Another Sign that Hillary Clinton’s Campaign is Doomed

I have been documenting Hillary Clinton’s destruction, and we have yet another sign.

The $2 billion woman is begging.

After having to drop a whopping $2 million in Iowa and New Hampshire to remind people of the “kinder, gentler” shrew that is Hillary, it turns out she needs more money.

Hillary’s campaign said they were heavy with small donors, because as we all know {wink} Hillary is not a tool of Big Corporate Interests. No, Hillary is all about the little people, despite the overwhelming contributors to her $47 million war chest are wealthy donors.

Despite trying to distance herself from these scumbag fatcats, Hillary Rodham Clinton has a message for the country’s wealthiest Democrats: I need you!

“We’re going to have to do what we can in this election to make sure that we’re not swamped by money on the other side,” the front-runner for the Democratic presidential nomination said Thursday.

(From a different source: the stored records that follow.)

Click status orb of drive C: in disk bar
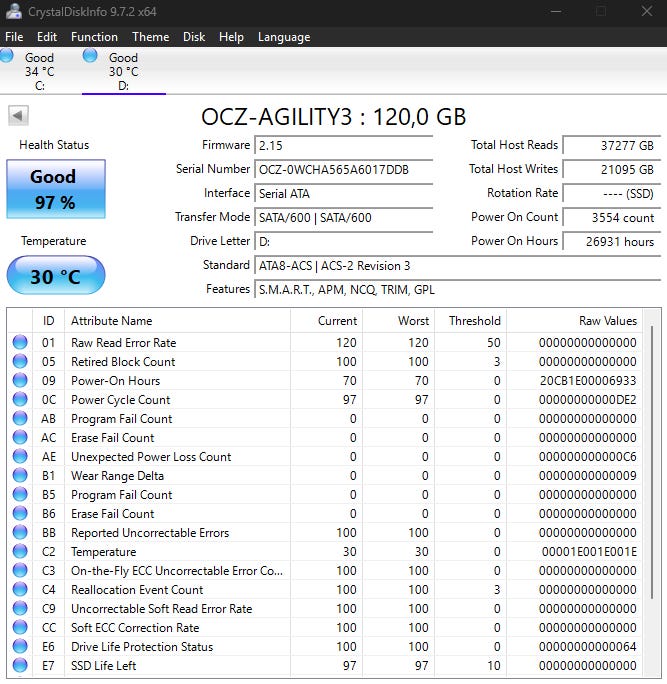The image size is (667, 684). click(x=6, y=56)
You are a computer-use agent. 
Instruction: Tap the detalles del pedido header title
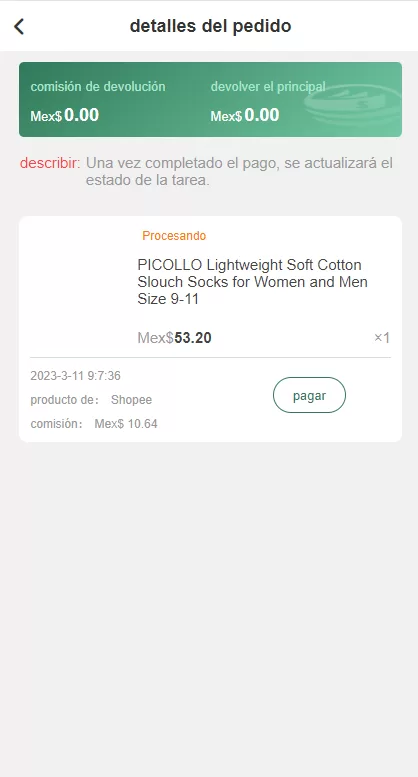[210, 26]
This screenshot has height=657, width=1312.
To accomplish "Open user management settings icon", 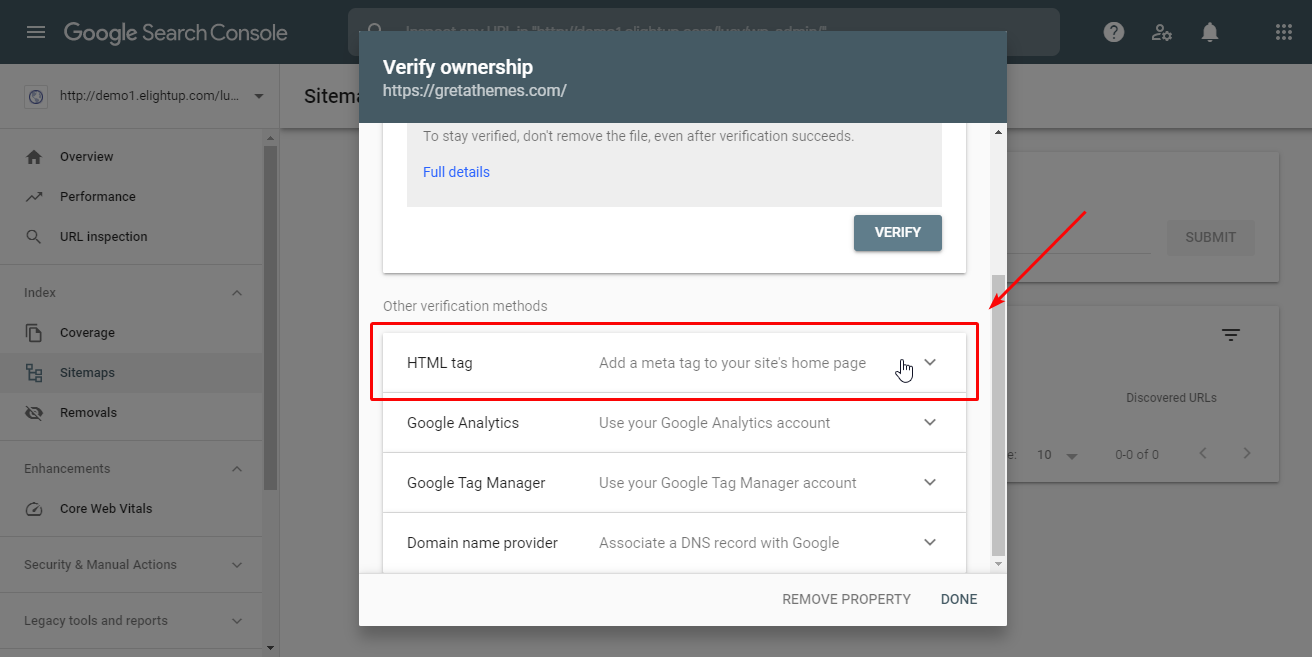I will tap(1162, 32).
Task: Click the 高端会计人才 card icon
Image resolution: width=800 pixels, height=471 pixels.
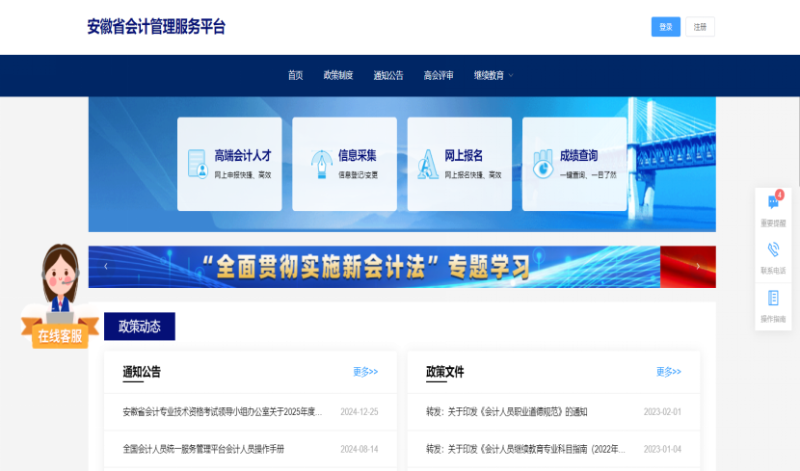Action: [198, 164]
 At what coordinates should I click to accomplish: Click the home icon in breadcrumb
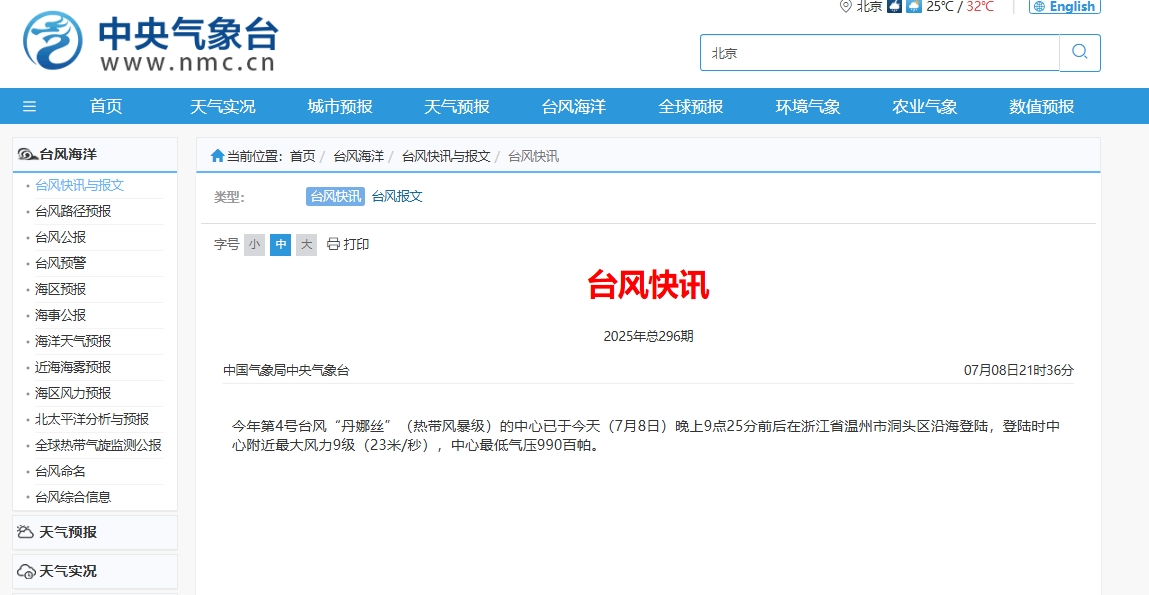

 It’s not about her, it’s about what the OTHER people may do. Hillary has all but conceded that she won’t come close to raising $2 billion, and will be lucky if she gets $500 million to her campaign. And in the wake of the heat being turned up on The Clinton Foundation and Hillary’s email server, people may begin to abandon Her Stuck-Upness for greener pastures.

When asked how she feels about encouraging large contributions to a group supporting her candidacy, she laments,

“Do I wish that we didn’t have to be doing this? Yeah, I do.”

Six months into the 2016 race for president, Democrats are barely in the conversation when it comes to the groups known as super PACs (Political Action Committees). It seems that most of those aligned with specific presidential candidates have already said how much they raised between January and the end of June. So far, they account for roughly $2 of every $3 given in the 2016 presidential race, with the vast majority of those donations going to Republican candidates.

According to an Associated Press analysis, less than 9 percent of the money given to candidate-specific super PACs so far will benefit Clinton and her rivals for the Democratic nomination.

The main pro-Clinton group, Priorities USA Action, raised $15.6 million in the first half of this year. That puts it behind super PACs pledged to support five contenders for the Republican nomination, including one whose polling numbers are so weak that he may not even qualify to take part in next week’s GOP debate.

Further, things are so bad fund-raising for Hillary Clinton that recently two super PACs for her campaign decided to pool resources, likely to keep the embarrassing numbers from surfacing.

Hillary Clinton was supposed to land the million-dollar donors to a super PAC backing her candidacy. After all, Clinton has been on the scene for decades, dating to her husband’s first run for the White House. They have ties to big-money power bases on Wall Street, in Hollywood and among organized labor, not to mention all the taxpayer-funded Democrats front groups.

And some of the top donors in Democratic politics have given massive checks to Priorities, including entertainment executive Haim Saban, whose $2 million gift makes him the largest donor to the super PAC so far, and hedge fund billionaire George Soros at $1 million.

Here are the numbers.

Priorities collected from about 30 donors in the first six months of the year, while the super PAC helping Republican candidate Jeb Bush persuaded 9,900 contributors to give a record haul of $103 million. Bush’s super PAC also has more than a dozen contributors who have given at least $1 million, with the top donor, Miami health care investor Miguel “Mike” Fernandez, giving $3 million.

Super PACs backing four other GOP contenders:

  • $38 million for Texas Sen. Ted Cruz,
  • $26 million for Wisconsin Gov. Scott Walker,
  • $16 million for Florida Sen. Marco Rubio and
  • $16.8 million for former Texas Gov. Rick Perry — who may not have the poll numbers needed to make the top 10 cutoff for the first GOP debate.

Super PAC woes are worse for the other Democrats.

  • Generation Forward, the super PAC organized to help O’Malley, raised just $289,000 since the former Maryland governor announced his candidacy at the end of May.
  • The three other contenders don’t appear to have any outside help, while Vermont Sen. Bernie Sanders has bluntly said, “I will not have a super PAC.”